* _Problem to work on_
Copy the entries below from the line with "Confirm with the OK button" through the final entry, and add 119 to every coordinate in the answers. Leave the pictures out.

Entries from a data collection

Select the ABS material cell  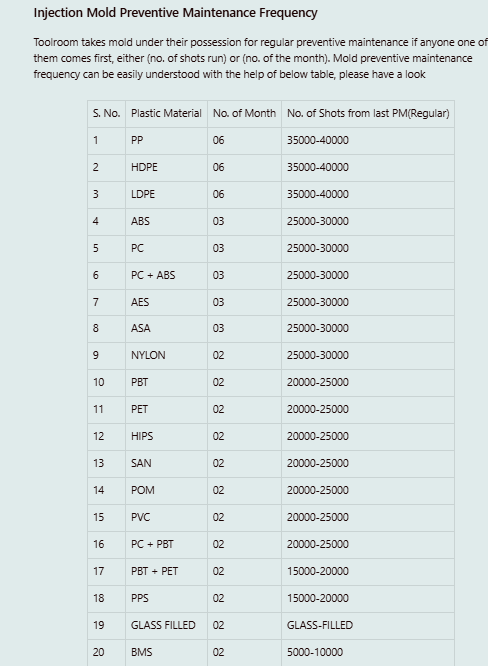click(166, 221)
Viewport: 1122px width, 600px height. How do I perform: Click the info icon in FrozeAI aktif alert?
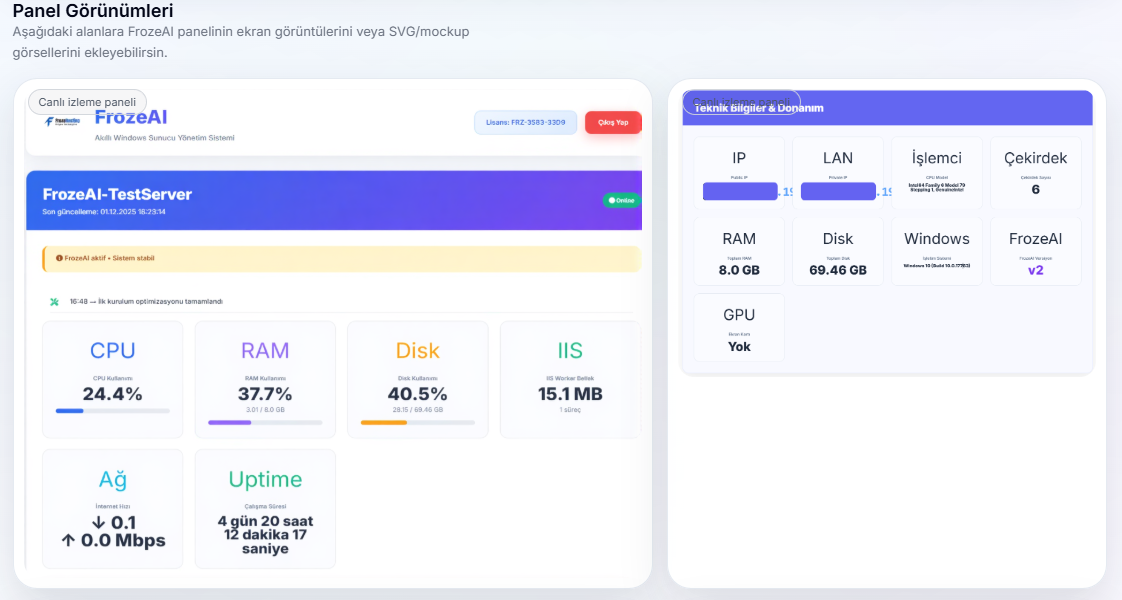pos(60,258)
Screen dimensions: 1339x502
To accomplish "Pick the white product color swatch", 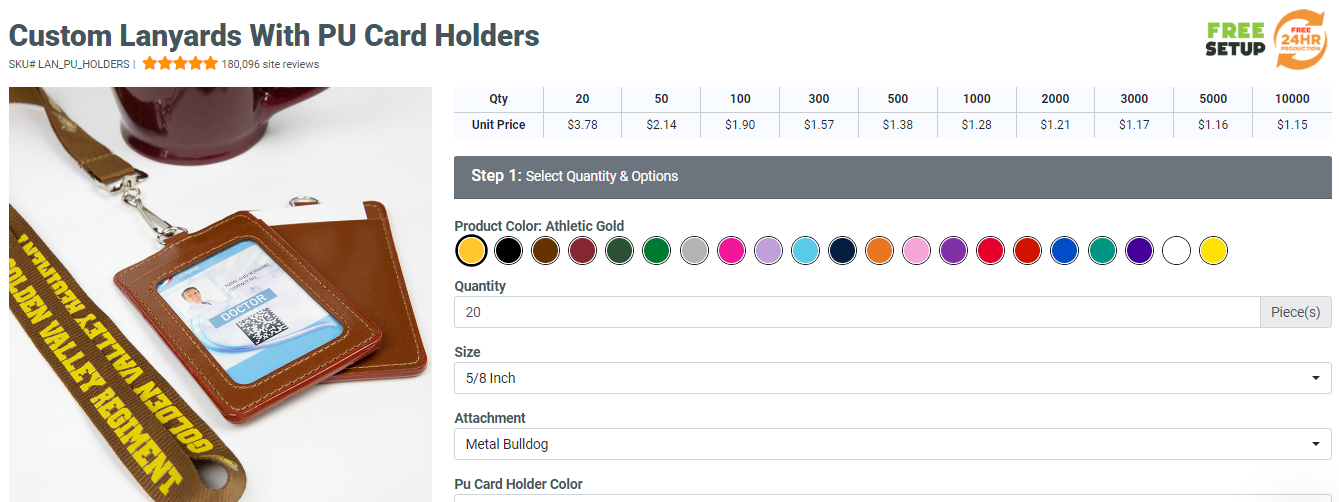I will (x=1177, y=250).
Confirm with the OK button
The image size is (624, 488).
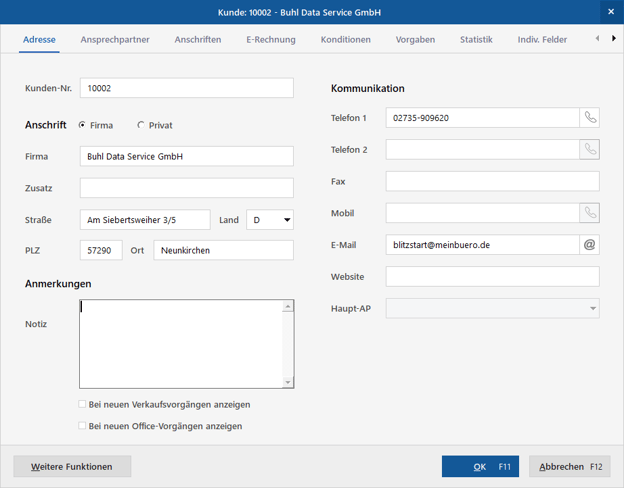pos(480,467)
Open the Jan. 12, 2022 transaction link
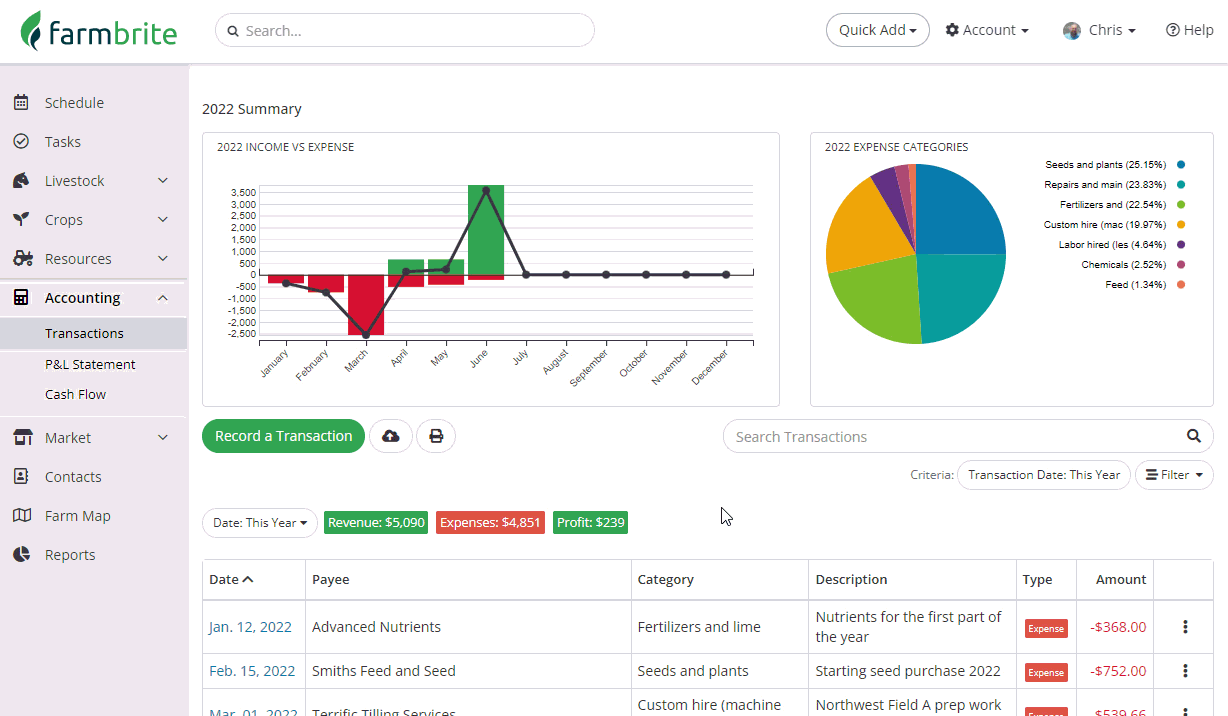 tap(250, 627)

* _Output_
Confirm with the OK button
The image size is (624, 488).
pos(599,586)
Open the Jan. 12, 2022 transaction link
 tap(369, 746)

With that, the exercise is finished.